Part of the Project
From the Series
Max-Gordon Stoffberg uses his experience in architecure to explore multifunctional spaces in South African townships. He has also developed an online platform for creatives to network and collaborate. His work is under the umbrella of one common goal: To empower people.
“I have a willingness to reach out to the marginalised in society. I believe everyone has equal potential power and everyone has unique gifts & talents. However, due to environmental circumstances many South African youth do not live to their potential,” says Stoffberg.
This is especially true for people born in the Cape Flats. The piece of land is where the previous, racially oppressive Apartheid governement forcibly dumped people of colour in a series of forced removals. Today, poverty, gangsterism and drugs are rife on the Cape Flats. But there are also vastly creative people who only lack resources.
Stoffberg co-founded online platform Question Mark Kaffy with musician Maestro Zen with those struggles in mind. The two wanted to create a digital hub for South African creatives as a place where they could promote their work and collaborate with other artists.
“Our website offers a free profile which will positively enable youth to contribute to growing a collective creative cultural identity of Cape Town,” he explains. The website has been up and running since 2016 and hosts a number of musicians, graphic designers and artists.
Stoffberg was first inspired to start Question Mark Kaffy after he collaborated with co-founder Zen on a book, called Inner Child/grownUp World. According to Stoffberg, the book deals with overcoming circumstance through self-discovery.
The book sparked the idea for what the website is now. “Promoting togetherness is what Question Mark Kaffy is about. “It’s about interconnectedness and about us as South Africans coming together,” he says.
Most of the people who visit the website are students from various universities in Cape Town and specifically from the art departments.
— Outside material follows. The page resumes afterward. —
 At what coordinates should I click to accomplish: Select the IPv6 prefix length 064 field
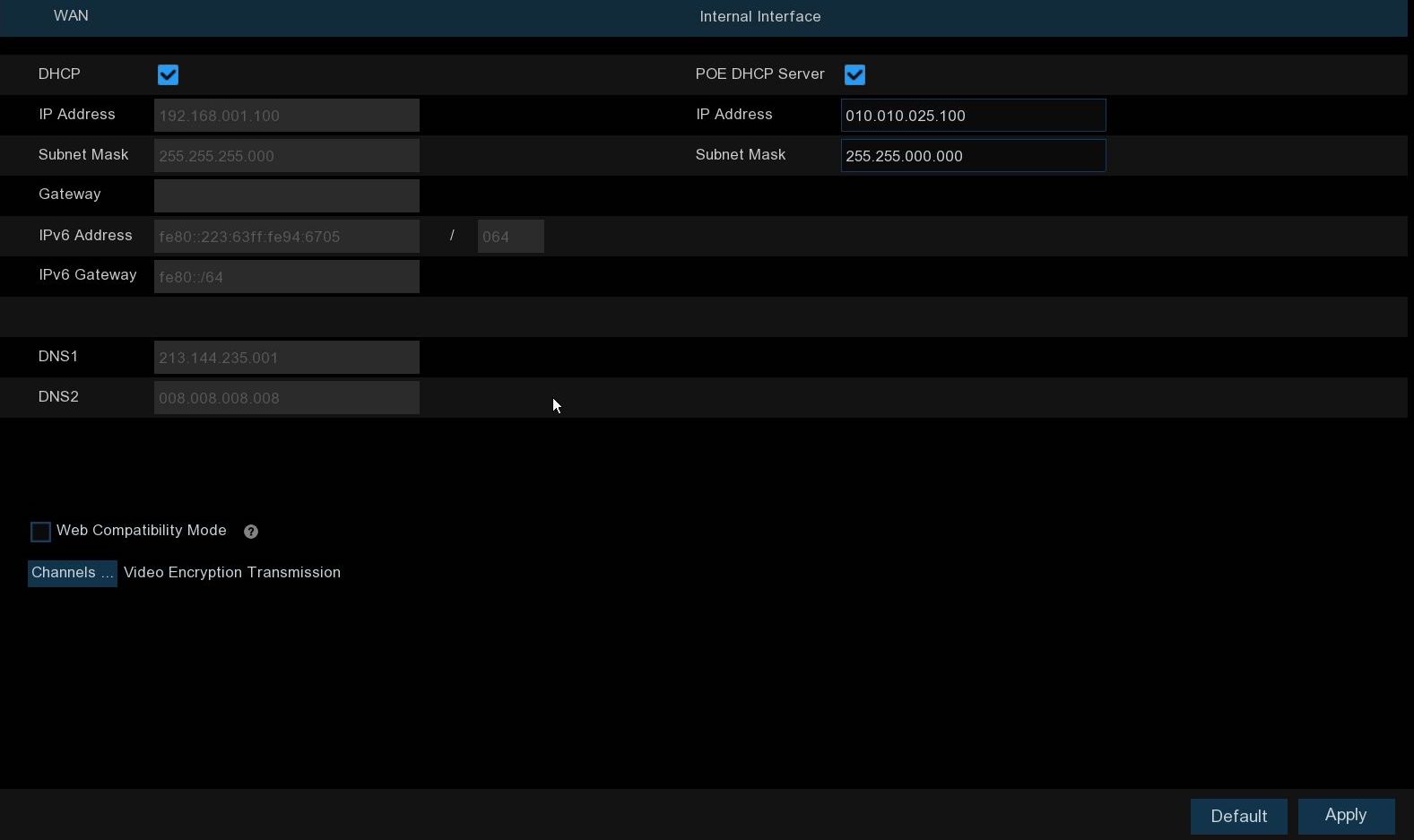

But Stoffberg and Zen also want to bridge that gap between privileged students and those who don’t have access to schooling.
“Even if people do not have the right resources they can still choose to make something out of themselves,” says Stoffberg.
When it comes to expanding Question Mark Kaffy in the future, Stoffberg wants it to be seen as a space of learning, entertainment and inspiration in Cape Town and specifically the Cape Flats.
He also wants the website to act as a digital database and an information-sharing system that directs you to places where you can uplift and empower yourself. “Our goal is to change people’s perception of the Cape Flats and influence a positive shift in cultural behaviour.”
When he is not working on Question Mark Kaffy he is completing his Master's degree in philosophy, with a thesis topic of “Can Cape Flats youth overcome (environmental) circumstance by using their (personal) potential?”
In his research, he wants to uncover the creative ability in the Cape Flats. “I want to establish whether or not they could be harnessed for alternative means of economic empowerment in excluded environments of the Cape Flats. Once I graduate I want to further my architecture studies,” he explains.
Before stepping into that role, Stoffberg also studied architecture at the University of Cape Town, which is still used in his work today as he looks at the struggle people of colour face.
“In the past architecture and spatial design were used to segregate people. In this way I believe the same tools of architecture and spatial design can be used to reconnect people,” he says.
This thought process is something Stoffberg uses throughout his work. A project that he has been working on is a concept for a multifunctional serviced space that could be developed for poorer communities in the city of Cape Town where he is based.
In this, Stoffberg wants to create a space where people will be able to sell goods, food and host other services. He wants these spaces to be constructed in places that are often neglected by the government like Mitchells Plain and Khayelitsha.
These are spaces that have poor service delivery, people have to travel beyond their areas for jobs and services needed. Stoffberg wants to change this.
In his designs, Stoffberg showcases that each space will hold a multifunctional steel structure. “The multifunctioning modular structure promotes positive pedestrian activity by creating opportunities for people to invest in other forms of transport, like walking, jogging, skating, cycling,” he explains.
Adding: “The idea behind it (besides the services mentioned) is that since it is a modular structure, teaching and guidance could be given to people on how to build these structures.”
Stoffberg exhibited parts of the structure at the Design Indaba Conference as part of the Emerging Creatives programme, where he also showcased the inspiration behind Question Mark Kaffy, his book with Zen, Inner Child/grown Up.